### DIRECTIONS FOR THIS TASK
In the article on part-time faculty at The New School, what share of the university's faculty do part-time professors make up?

### SOURCE DOCUMENT

((

Teaching Part-Time

An Assessment of Faculty Satisfaction at The New School

A few months before the start of the Fall 2012 semester, part-time Eugene Lang writing professor Jennifer Baumgardner received an unexpected email from the administration. According to Baumgardner, she was not only informed that her class had been cancelled, but also that her contract at The New School would not be renewed.

 “I was very shocked, especially because I had already been given class times,” Baumgardner told the Free Press.

 Though Baumgardner — a widely published and successful author, filmmaker and feminist activist, who had taught at the university since 2008 — was not offered any details, she said that she was informed that the decision was not reflective of her performance. The move, Baumgardner assumes, was due to fiscal concerns held by the university administration.

 “As far as making me feel appreciated, this could have been handled better,” she said, referring to the unexpected email. “But I understand that budget shortfalls and bottom lines are real.”

 For years, the status of part-time faculty members at The New School, like many universities across the country, has been a source of contention and concern. Part-time professors make up nearly 80 percent of the faculty at The New School, yet earn disproportionately less than full-time professors, face tenuous job security, and often lack necessary resources and facilities.

The high number of part-timers at the university more closely reflects that of many community colleges, where part-time professors represent about 70 percent of the faculty according to AFT Higher Education statistics.

 For several years, part-time faculty, often referred to as “adjuncts”, pushed for a union contract. In 2005, they finally succeeded. The union, ACT-UAW, Local 7902, negotiated a collective bargaining agreement for most part-time faculty at the University — hours before they were set to go on strike.

In 2009, tensions rose again. The part-time faculty union led rallies calling for the reinstatement of a group of nine Fine Arts faculty members, who had received email notices that their contracts would not be renewed.

 In interviews and emails, the Free Press surveyed dozens of faculty members, both part-time and full-time, across all of The New School’s divisions, asking about their job satisfaction.  Many part-time professors expressed particular concern regarding job security, and therefore would not speak to the *Free Press*, or would do so only on conditions of anonymity.

“[Part-time faculty’s] level of job security varies,” explained Robin Mookerjee, assistant professor and co-chair of Eugene Lang’s literary studies department. “An adjunct who has been an employee for a certain amount of time can have a fairly high level of job security.”

 But with most of the university’s revenue coming from student tuition at a time of declining enrollment, the concerns of part-time faculty are not unfounded — in fact, they reflect a nationwide trend. Part-time faculty are often the first to go with budget cuts.

“It’s not uncommon for colleges to rely heavily on adjunct professors,” explained Audrey Williams June, a senior reporter at the Chronicle for Higher Education, in an email to the Free Press. “If there is an enrollment spike, adjuncts can be hired quickly to teach extra courses. If enrollment drops, adjuncts, unlike tenure-track faculty, can then be let go.”

))

### MATERIAL PROVIDED
((

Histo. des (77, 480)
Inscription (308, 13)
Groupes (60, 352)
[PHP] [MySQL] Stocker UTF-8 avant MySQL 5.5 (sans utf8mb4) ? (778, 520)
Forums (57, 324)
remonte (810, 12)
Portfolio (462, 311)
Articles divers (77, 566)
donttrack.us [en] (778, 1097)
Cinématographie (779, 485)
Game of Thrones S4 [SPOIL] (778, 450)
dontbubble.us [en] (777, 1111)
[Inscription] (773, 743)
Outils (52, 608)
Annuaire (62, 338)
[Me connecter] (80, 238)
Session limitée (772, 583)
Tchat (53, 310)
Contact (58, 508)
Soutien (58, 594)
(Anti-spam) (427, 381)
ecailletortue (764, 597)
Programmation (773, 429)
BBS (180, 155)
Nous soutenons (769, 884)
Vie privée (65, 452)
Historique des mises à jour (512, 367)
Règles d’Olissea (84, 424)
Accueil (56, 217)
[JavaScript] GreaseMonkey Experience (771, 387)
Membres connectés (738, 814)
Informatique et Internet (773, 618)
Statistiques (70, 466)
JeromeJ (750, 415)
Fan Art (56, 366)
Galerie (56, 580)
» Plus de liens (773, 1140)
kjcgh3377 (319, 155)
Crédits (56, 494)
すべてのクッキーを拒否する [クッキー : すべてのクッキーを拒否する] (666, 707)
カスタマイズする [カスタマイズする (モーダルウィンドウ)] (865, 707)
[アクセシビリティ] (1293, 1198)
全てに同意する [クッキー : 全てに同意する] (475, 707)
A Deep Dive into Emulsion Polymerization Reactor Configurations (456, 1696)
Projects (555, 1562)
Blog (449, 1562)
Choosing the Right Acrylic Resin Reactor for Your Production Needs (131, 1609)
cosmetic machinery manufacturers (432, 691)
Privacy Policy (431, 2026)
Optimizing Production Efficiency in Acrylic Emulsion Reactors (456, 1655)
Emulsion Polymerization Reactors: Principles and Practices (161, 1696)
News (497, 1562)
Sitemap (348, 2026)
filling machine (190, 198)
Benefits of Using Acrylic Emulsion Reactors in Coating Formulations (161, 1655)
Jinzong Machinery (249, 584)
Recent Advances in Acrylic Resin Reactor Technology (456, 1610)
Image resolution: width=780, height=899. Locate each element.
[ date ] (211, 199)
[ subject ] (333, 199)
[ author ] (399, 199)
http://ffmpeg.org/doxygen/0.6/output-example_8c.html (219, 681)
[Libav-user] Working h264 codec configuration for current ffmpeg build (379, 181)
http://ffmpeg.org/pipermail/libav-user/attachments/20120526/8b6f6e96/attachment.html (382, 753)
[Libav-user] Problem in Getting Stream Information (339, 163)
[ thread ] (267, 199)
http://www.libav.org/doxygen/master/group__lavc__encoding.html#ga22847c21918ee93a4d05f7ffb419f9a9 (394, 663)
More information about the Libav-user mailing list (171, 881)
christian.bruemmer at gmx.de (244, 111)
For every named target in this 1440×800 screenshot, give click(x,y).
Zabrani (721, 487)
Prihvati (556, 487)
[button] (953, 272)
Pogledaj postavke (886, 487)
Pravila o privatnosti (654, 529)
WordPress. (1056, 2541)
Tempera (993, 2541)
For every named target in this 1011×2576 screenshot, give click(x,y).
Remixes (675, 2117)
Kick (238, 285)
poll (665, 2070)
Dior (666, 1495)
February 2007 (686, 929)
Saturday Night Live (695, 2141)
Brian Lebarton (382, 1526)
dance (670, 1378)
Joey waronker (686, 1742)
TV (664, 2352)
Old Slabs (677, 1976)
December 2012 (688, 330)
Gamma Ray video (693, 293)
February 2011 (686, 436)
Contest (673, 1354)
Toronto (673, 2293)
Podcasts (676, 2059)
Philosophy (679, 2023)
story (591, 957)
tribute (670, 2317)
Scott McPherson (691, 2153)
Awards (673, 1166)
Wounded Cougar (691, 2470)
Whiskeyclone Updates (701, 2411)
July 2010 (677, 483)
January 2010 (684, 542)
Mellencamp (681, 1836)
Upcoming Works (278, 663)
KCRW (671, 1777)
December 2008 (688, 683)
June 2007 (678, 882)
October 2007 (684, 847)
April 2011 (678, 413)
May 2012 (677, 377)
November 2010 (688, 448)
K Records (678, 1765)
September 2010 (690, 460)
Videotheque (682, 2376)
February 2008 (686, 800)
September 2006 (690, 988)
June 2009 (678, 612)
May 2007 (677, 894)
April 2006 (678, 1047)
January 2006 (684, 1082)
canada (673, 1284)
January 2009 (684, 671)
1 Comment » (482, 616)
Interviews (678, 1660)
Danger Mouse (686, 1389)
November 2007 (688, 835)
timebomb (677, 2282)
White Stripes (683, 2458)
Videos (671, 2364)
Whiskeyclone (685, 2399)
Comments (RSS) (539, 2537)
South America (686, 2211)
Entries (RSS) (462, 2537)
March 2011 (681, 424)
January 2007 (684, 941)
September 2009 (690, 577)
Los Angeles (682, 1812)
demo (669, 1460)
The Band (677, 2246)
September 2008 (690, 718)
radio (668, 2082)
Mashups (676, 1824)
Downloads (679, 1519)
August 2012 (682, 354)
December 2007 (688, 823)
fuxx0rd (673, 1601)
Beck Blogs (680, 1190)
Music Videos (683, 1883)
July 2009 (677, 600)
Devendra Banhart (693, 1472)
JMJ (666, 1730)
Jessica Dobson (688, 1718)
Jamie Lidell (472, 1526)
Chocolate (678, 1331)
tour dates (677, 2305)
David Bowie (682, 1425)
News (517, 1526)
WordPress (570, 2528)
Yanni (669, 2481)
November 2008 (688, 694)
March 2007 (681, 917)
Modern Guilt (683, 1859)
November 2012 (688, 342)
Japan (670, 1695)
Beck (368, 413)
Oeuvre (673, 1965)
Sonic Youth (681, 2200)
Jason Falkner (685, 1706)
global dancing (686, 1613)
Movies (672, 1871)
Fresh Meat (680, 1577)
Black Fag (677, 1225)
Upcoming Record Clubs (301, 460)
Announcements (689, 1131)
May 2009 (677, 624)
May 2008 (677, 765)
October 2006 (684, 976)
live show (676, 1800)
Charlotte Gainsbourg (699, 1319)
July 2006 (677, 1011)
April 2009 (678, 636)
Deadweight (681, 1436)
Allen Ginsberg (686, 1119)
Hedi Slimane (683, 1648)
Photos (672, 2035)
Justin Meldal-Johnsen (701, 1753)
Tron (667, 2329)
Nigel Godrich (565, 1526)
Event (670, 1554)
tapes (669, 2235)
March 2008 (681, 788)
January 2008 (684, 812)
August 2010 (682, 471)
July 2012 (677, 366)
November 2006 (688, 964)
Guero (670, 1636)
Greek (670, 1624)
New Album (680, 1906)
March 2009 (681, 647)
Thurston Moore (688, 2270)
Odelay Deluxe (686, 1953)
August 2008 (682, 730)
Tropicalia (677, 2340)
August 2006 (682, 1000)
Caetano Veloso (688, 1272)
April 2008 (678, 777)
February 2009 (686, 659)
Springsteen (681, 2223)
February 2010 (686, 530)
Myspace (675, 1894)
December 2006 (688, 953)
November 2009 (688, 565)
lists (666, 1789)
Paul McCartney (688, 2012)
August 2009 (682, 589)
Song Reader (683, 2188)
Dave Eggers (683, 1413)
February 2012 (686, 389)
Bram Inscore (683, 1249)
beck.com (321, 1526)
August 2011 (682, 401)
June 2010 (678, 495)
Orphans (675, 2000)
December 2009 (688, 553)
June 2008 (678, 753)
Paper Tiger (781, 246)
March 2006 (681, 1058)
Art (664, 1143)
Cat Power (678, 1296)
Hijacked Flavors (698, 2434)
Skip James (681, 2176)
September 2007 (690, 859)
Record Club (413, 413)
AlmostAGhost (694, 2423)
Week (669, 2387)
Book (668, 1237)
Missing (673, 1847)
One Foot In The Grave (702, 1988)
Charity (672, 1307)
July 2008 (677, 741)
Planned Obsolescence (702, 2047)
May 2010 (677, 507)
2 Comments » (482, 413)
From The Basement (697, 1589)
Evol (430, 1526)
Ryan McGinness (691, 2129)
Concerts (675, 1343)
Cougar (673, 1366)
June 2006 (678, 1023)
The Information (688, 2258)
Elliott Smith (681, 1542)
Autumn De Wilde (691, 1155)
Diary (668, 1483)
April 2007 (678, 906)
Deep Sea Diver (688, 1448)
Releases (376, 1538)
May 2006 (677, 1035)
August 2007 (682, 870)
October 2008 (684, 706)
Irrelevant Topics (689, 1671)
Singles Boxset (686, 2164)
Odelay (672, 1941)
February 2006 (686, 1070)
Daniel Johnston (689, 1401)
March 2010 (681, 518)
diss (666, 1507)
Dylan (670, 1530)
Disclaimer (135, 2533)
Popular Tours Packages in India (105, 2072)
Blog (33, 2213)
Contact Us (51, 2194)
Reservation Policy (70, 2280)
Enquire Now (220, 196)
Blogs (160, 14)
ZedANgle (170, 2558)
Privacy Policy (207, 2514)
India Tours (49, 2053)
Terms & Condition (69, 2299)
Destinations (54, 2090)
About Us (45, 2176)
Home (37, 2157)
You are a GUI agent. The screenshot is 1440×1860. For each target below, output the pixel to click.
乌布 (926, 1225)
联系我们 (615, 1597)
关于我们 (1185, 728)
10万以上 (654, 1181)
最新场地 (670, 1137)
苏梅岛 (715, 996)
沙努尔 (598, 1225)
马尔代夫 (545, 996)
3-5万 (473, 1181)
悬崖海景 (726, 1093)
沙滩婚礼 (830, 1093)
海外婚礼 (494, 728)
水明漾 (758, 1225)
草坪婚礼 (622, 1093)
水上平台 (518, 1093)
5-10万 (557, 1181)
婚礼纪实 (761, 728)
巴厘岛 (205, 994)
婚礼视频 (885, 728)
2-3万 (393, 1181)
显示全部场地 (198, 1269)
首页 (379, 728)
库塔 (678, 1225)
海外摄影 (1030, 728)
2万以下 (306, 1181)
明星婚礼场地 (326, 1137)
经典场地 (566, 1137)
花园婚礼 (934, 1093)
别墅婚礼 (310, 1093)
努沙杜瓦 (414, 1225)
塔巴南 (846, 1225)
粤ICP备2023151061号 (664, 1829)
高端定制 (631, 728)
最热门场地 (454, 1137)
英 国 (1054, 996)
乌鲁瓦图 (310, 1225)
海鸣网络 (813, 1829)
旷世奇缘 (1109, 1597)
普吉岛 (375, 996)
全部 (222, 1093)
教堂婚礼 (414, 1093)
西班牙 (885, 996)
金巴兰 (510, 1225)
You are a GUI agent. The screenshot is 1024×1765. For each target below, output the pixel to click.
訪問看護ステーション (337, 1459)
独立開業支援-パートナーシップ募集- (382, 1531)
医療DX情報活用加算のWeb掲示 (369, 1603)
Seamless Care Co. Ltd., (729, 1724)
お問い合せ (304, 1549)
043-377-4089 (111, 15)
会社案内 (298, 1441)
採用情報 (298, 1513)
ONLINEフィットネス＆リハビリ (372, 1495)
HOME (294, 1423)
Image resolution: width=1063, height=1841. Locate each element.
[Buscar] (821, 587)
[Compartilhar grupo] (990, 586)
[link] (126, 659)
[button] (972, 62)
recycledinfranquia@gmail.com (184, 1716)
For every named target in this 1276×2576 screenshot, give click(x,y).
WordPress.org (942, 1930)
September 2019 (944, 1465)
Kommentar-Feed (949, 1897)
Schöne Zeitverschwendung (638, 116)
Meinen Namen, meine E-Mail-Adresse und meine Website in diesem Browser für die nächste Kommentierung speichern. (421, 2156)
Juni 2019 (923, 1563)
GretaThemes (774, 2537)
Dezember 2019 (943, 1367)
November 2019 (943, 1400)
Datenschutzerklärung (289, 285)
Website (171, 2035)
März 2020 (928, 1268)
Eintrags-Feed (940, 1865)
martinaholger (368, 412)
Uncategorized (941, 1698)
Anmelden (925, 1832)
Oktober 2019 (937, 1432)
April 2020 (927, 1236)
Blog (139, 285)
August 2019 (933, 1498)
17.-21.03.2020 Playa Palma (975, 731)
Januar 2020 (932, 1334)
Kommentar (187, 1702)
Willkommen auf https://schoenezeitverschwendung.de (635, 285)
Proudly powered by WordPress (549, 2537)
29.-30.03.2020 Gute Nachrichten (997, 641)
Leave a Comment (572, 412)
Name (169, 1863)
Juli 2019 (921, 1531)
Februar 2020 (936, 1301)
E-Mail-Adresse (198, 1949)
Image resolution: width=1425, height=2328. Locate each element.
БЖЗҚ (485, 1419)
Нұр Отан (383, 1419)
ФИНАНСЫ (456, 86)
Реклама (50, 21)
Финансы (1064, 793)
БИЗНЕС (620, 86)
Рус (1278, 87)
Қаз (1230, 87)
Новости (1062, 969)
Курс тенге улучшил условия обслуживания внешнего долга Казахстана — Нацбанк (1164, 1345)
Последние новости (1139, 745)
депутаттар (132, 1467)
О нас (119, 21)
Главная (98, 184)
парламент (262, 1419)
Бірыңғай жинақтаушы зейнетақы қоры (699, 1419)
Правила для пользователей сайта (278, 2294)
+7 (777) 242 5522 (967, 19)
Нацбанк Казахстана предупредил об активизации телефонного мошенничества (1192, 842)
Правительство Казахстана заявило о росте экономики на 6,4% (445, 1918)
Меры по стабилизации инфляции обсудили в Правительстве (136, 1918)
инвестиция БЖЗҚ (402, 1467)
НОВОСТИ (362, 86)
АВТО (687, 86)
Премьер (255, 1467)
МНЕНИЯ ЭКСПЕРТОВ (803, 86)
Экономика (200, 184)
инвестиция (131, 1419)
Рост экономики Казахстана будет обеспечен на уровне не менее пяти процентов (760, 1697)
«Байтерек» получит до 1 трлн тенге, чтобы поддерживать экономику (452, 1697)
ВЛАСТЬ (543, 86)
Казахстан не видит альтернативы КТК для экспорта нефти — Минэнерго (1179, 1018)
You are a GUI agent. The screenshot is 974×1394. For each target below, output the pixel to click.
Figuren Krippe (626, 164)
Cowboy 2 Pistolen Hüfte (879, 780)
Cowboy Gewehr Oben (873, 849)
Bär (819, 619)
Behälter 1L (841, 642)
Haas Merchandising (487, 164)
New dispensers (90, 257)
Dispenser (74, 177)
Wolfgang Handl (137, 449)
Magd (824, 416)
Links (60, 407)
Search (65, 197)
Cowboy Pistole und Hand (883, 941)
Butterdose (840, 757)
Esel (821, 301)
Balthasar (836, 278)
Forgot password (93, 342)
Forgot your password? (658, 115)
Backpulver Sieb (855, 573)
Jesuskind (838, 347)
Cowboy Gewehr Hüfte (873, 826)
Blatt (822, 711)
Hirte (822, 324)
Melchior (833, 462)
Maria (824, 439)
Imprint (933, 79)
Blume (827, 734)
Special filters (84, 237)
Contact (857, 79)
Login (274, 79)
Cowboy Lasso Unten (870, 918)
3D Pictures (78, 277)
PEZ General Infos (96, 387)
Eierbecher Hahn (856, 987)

))

### OUTPUT OF THE TASK
Nearly 80 percent.